コンテンツにスキップ

1. Introduction to TSUBAME4.0

1.1. System architecture

This system is a shared computer that can be used from various research and development departments at Tokyo Institute of Technology.

The system's theoretical peak double precision performance is 66.8PFLOPS, theoretical peak half precision performance is 952PFLOPS, total main memory is 180TiB, total SSD capacity is 327TB and total HDD capacity is 44.2PB.

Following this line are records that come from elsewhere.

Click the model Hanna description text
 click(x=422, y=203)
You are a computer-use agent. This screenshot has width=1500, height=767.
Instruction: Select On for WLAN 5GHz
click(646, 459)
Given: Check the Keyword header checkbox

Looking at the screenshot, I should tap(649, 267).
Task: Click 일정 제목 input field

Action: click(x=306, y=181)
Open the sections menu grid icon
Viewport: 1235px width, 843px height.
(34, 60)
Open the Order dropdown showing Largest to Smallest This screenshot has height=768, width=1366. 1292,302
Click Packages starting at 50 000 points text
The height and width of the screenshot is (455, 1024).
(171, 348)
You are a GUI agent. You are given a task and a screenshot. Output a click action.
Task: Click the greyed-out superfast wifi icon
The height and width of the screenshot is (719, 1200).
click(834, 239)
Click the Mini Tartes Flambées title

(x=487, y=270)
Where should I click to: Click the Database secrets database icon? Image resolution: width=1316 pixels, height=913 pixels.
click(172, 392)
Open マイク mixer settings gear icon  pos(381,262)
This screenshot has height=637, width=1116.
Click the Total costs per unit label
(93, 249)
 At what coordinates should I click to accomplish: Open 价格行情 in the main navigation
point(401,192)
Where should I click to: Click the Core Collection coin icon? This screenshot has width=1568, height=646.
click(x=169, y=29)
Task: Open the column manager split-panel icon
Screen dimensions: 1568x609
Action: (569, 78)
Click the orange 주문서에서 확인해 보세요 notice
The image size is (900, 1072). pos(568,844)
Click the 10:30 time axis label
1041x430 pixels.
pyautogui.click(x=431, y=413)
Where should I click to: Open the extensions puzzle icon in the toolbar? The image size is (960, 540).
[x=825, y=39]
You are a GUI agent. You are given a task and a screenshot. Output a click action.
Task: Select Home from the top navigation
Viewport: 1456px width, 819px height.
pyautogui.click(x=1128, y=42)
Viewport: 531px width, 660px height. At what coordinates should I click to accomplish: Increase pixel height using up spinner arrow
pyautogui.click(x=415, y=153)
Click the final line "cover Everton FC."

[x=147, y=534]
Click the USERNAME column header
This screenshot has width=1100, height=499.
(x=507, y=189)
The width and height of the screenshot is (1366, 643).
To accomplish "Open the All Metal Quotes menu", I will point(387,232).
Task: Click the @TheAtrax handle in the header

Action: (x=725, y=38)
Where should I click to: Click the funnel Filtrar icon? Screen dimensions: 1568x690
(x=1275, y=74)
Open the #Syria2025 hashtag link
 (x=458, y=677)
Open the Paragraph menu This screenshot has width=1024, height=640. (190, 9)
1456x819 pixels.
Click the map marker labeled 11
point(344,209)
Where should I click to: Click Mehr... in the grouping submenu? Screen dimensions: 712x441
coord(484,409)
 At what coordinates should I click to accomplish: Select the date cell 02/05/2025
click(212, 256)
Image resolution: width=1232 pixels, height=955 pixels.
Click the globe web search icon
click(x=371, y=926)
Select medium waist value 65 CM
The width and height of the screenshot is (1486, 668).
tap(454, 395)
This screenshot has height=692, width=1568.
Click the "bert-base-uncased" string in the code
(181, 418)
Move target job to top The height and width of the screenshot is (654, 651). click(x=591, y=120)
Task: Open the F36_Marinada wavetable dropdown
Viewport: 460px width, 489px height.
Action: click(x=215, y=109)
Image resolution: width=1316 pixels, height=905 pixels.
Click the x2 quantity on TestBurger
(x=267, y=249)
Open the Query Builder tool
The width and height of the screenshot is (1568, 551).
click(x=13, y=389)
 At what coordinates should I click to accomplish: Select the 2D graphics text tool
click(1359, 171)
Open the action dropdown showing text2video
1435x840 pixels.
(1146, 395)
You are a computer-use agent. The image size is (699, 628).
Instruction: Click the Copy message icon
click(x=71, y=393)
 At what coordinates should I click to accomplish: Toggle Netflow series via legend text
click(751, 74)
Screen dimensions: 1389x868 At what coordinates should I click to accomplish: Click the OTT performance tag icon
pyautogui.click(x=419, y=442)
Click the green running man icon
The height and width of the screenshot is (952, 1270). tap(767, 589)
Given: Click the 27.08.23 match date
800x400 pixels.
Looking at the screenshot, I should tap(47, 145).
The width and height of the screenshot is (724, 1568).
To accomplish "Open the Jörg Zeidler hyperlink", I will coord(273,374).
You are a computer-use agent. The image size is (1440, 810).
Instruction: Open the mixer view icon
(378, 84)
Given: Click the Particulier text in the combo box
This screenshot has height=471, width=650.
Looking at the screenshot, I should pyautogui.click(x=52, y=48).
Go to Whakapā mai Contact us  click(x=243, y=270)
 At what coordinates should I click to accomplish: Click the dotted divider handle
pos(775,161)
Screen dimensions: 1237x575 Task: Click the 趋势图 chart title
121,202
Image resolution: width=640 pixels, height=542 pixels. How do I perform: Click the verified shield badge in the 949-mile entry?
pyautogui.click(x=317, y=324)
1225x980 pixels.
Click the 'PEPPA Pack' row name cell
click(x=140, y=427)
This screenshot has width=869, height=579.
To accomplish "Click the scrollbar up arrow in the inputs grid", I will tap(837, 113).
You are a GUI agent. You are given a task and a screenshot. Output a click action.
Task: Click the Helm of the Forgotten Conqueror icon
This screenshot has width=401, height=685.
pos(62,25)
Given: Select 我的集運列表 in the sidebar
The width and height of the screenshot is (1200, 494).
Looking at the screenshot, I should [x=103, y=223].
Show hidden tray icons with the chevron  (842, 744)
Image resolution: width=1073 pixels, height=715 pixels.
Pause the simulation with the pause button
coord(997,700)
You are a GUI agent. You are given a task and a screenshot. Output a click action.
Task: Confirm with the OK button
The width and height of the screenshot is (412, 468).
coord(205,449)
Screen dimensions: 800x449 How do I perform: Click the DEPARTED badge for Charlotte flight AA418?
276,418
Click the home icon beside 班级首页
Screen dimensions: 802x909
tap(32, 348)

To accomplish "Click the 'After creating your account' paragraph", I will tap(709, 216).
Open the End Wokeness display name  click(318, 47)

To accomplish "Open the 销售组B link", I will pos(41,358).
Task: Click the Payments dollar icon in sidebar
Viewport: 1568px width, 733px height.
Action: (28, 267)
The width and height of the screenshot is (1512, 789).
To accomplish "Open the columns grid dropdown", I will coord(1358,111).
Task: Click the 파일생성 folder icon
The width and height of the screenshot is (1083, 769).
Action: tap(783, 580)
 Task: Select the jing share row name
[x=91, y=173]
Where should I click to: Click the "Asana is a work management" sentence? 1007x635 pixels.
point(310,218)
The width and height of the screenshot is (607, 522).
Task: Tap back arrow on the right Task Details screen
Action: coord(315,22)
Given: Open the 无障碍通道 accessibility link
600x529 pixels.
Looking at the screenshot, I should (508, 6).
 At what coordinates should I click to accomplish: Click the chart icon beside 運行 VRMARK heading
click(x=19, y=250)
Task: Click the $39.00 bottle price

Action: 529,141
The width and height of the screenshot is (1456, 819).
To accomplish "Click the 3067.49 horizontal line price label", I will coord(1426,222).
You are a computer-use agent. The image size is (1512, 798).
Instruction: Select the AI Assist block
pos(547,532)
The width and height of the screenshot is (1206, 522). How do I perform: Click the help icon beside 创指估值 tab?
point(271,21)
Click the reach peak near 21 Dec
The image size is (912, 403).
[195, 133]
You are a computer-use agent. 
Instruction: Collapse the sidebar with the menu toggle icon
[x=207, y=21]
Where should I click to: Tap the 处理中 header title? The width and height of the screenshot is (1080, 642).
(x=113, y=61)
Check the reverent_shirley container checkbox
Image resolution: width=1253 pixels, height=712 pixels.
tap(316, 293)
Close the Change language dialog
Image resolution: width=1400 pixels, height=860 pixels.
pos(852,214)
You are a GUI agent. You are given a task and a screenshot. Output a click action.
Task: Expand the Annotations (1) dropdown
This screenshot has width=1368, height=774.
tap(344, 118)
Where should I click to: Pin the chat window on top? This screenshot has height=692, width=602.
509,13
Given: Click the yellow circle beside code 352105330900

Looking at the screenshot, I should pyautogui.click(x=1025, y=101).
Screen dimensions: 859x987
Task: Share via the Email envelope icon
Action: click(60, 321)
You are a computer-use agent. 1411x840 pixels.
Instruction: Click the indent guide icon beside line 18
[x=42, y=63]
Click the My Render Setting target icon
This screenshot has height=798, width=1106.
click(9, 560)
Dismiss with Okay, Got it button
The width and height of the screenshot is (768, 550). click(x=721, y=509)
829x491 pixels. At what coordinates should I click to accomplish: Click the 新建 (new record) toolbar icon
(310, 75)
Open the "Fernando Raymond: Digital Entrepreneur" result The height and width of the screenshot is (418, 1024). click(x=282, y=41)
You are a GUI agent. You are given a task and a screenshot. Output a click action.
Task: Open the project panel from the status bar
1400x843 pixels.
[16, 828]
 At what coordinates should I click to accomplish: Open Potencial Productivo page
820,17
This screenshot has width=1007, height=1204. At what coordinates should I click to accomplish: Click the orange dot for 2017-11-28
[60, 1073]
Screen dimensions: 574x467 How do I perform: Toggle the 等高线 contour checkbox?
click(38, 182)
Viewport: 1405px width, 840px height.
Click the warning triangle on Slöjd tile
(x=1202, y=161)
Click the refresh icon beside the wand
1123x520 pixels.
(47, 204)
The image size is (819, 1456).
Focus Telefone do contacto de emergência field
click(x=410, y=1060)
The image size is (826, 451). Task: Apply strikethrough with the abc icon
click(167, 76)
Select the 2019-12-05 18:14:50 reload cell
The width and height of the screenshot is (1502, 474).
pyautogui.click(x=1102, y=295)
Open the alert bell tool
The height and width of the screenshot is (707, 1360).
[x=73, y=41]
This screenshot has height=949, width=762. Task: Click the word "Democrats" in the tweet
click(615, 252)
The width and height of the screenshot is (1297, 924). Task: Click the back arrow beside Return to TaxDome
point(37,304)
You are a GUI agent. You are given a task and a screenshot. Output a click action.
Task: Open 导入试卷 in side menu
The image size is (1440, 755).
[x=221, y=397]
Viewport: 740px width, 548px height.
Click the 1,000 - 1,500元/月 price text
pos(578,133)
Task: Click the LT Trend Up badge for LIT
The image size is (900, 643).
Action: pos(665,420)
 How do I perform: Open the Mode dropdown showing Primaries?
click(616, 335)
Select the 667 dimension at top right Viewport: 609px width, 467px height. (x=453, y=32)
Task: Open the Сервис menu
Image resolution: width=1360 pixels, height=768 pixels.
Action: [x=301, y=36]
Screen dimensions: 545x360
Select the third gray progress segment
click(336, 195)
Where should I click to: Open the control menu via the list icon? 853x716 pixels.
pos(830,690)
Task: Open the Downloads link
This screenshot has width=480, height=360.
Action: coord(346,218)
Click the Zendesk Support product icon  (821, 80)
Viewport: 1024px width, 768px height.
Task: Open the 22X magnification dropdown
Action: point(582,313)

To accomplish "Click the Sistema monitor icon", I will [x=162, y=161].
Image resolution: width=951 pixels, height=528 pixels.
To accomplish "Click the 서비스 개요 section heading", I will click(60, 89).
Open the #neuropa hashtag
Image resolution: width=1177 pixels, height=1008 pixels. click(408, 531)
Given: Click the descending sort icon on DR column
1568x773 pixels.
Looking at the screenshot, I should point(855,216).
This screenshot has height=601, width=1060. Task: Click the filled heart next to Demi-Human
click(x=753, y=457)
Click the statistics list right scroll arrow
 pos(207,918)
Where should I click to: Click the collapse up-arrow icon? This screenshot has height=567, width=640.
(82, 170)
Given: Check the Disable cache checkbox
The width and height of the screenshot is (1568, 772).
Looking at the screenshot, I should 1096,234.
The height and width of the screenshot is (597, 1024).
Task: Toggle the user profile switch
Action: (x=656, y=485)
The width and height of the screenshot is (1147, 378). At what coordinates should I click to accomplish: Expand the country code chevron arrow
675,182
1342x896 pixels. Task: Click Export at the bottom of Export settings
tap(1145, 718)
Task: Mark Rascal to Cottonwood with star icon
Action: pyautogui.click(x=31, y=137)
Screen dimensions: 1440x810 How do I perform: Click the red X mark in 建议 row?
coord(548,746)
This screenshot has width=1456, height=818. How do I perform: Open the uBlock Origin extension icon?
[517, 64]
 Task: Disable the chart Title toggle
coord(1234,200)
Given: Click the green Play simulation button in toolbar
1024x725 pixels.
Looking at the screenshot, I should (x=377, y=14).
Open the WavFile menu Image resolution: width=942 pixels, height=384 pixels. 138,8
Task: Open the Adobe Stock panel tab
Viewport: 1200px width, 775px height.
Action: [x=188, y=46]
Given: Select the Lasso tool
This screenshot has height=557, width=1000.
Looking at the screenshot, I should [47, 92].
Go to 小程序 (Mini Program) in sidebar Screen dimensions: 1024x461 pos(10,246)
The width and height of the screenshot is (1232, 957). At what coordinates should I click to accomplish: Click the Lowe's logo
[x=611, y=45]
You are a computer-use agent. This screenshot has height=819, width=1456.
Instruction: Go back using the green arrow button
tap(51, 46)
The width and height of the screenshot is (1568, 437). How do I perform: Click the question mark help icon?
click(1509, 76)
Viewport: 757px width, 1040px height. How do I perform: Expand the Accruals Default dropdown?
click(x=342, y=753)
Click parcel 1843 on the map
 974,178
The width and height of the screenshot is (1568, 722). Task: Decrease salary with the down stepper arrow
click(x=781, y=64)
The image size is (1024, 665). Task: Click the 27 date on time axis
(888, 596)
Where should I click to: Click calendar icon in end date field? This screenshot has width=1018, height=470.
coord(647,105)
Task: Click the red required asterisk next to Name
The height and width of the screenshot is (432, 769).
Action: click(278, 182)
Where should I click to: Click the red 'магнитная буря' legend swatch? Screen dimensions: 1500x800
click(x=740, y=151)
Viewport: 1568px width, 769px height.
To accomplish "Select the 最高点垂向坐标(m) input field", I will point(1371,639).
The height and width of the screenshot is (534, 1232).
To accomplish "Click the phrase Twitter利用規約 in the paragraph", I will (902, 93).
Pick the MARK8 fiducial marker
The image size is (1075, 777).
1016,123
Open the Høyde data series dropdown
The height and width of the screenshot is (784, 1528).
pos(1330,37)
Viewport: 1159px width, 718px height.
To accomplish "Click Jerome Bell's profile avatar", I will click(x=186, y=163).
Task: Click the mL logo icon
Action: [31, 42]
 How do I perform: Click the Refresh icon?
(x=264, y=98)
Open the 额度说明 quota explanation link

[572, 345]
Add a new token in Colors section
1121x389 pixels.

Each compute node and storage system are connected to the high-speed network by InfiniBand and are connected to the internet at a speed of 100Gbps via SINET6 directry from Suzukakedai campus, Tokyo Institute of Technology.

The system architecture of TSUBAME4.0 is shown below.

TSUBAME4 Concept

TSUBAME4 Image

1.2. Compute node configiration

The computing node of this system a large scale cluster system consisting of HPE Cray XD665 240 nodes.

One compute node is equipped with two AMD EPYC 9654 (96 core, 2.4GHz), and the total number of cores is 23,040.

the main memory capacity is 768GiB per compute node, total memory capacity is 180TiB.

Each compute node has 4 port of InfiniBand NDR200 interface and consistutes a fat tree topology by InfiniBand switch.

TSUBAME4 Block Diagram

The spacifications of each TSUBAME4.0 node are as follows:

Components Model/Specfication
CPU AMD EPYC 9654 2.4GHz x 2 Socket
Core/Thread 96 core / 192 thread x 2 Socket
Memory 768GiB (DDR5-4800)
GPU NVIDIA H100 SXM5 94GB HBM2e x 4
SSD 1.92TB NVMe U.2 SSD
Interconnect InfiniBand NDR200 200Gbps x 4

1.3. Software configuration

The operating system (OS) of this system has the following environment.

  • RedHat Enterprise Linux Server 9.3

The OS configuration is dynamically changed according to the service execution configuration.

For application software that is available in this system, please refer to Commercial applications and Freeware.

1.4. Storage configuration

This system has high speed / large capacity storage for storing various simulation results.

On the compute node, the Lustre file system is used as the high-speed storage area, the large-scale storage area, Home directory and common appplicaion deployments.

In addition, 1.92TB NVMe SSD is installed as a local scratch area in each compute node.

The file systems available in this system are listed below:

Usage Mount point Capacity Filesystem
High-speed storage area
Home directory
(SSD)
/gs/fs
/home
372TB Lustre
Large-scale storage area
Common application deployment
(HDD)
/gs/bs
/apps
44.2PB Lustre
Local scrach area (SSD) /local Each node 1.92TB xfs

For more details about local scrach area in each resorce type, please refer to Available resource type.